Exothermic reactions increase the entropy of the surroundings, but they do not necessarily increase the entropy of the system. The sign of \(\Delta S_{\text{sys}}\) must be evaluated from the reaction’s physical/chemical changes.
3) Connect the entropy statement to Gibbs free energy
At constant \(T\) and \(P\), spontaneity is equivalently tested with Gibbs free energy: \[ \Delta G = \Delta H - T\Delta S_{\text{sys}} \] The criteria match: \[ \Delta G < 0 \quad \Longleftrightarrow \quad \Delta S_{\text{total}} > 0 \]
Exothermicity (\(\Delta H < 0\)) pushes \(\Delta G\) downward, favoring spontaneity, but the \( -T\Delta S_{\text{sys}}\) term can either help or oppose it depending on the sign of \(\Delta S_{\text{sys}}\).

| Extracted data |
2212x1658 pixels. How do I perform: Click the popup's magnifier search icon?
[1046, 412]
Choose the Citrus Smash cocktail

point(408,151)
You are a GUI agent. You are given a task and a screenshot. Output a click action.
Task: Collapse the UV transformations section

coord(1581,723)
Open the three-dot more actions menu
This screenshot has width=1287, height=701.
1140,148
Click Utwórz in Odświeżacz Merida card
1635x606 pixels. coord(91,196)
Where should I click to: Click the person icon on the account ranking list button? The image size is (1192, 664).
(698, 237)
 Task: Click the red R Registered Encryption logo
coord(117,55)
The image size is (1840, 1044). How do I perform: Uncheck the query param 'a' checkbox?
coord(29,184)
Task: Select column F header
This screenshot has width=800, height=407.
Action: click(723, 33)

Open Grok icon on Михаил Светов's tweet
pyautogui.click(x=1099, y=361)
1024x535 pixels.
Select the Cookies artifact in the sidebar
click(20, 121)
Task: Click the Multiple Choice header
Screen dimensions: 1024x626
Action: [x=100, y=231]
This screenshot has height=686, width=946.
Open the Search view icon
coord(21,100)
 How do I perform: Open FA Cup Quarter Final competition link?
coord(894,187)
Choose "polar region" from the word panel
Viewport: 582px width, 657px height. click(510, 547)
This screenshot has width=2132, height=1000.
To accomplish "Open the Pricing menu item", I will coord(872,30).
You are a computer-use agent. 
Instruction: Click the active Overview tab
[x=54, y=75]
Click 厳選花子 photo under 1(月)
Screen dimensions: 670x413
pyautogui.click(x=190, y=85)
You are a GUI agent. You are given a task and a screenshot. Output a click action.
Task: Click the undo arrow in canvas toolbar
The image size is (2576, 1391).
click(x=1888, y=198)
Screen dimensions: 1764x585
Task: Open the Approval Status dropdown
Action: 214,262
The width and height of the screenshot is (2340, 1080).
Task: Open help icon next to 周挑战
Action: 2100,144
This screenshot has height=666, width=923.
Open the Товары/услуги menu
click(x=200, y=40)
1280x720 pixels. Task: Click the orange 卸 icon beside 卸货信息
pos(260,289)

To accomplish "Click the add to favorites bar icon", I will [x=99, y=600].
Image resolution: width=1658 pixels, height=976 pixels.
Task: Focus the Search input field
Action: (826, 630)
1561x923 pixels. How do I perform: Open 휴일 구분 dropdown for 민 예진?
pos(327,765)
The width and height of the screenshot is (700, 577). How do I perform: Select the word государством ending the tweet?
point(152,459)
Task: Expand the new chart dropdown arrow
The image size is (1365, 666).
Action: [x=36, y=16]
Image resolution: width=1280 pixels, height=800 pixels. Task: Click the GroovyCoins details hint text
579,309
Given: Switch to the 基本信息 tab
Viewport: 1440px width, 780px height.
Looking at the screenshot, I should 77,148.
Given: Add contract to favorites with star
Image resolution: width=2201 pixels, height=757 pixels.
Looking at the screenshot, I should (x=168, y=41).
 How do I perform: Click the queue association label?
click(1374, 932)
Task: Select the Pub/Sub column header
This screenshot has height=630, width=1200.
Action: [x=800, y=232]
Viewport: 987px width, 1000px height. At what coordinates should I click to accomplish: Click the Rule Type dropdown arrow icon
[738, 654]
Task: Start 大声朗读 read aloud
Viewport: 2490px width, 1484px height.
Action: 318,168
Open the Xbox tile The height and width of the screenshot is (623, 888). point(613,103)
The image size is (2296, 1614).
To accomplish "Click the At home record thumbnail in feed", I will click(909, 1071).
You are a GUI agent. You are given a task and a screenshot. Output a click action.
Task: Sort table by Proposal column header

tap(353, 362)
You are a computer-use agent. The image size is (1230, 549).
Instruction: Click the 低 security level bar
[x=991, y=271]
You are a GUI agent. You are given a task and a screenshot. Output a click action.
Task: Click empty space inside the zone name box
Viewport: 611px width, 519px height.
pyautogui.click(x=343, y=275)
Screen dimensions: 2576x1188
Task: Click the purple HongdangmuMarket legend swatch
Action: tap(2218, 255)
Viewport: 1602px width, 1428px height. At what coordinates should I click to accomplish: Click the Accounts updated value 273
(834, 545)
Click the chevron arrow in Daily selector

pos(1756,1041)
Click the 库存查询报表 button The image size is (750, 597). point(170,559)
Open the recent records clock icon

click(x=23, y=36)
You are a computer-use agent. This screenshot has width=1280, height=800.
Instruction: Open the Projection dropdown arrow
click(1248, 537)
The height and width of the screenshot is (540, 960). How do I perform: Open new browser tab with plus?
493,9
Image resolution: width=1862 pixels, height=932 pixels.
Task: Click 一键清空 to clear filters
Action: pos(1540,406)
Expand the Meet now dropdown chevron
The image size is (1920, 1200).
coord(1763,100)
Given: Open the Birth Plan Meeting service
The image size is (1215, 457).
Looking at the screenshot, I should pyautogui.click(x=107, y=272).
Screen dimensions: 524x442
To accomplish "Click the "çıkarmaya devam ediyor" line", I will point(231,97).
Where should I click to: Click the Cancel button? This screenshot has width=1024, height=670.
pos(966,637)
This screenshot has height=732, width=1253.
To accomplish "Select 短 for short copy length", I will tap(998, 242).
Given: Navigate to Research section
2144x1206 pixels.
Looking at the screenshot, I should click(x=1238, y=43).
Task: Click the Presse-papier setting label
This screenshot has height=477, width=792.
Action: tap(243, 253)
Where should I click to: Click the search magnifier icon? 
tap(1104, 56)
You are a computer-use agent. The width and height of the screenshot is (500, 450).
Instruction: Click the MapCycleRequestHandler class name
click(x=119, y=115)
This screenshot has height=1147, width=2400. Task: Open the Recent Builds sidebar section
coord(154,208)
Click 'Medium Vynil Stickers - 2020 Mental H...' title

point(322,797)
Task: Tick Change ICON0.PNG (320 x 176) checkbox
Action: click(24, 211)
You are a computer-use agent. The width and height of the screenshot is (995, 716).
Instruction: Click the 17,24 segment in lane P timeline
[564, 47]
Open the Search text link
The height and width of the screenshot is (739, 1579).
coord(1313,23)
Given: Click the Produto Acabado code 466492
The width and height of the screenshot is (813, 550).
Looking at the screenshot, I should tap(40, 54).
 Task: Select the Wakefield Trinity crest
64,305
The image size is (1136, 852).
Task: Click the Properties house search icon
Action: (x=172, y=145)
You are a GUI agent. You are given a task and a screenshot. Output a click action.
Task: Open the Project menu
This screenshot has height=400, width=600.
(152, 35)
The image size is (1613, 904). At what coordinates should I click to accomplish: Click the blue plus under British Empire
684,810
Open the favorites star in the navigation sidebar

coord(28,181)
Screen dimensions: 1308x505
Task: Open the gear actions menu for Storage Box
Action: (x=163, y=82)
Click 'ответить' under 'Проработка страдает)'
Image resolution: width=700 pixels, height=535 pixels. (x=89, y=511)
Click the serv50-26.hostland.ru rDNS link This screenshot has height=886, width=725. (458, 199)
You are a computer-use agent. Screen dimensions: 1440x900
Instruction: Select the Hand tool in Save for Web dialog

| Task brief |
In the passage on entropy and Gibbs free energy, what must stay constant for Gibbs free energy to serve as the test of spontaneity?

| Finished exercise |
Temperature and pressure.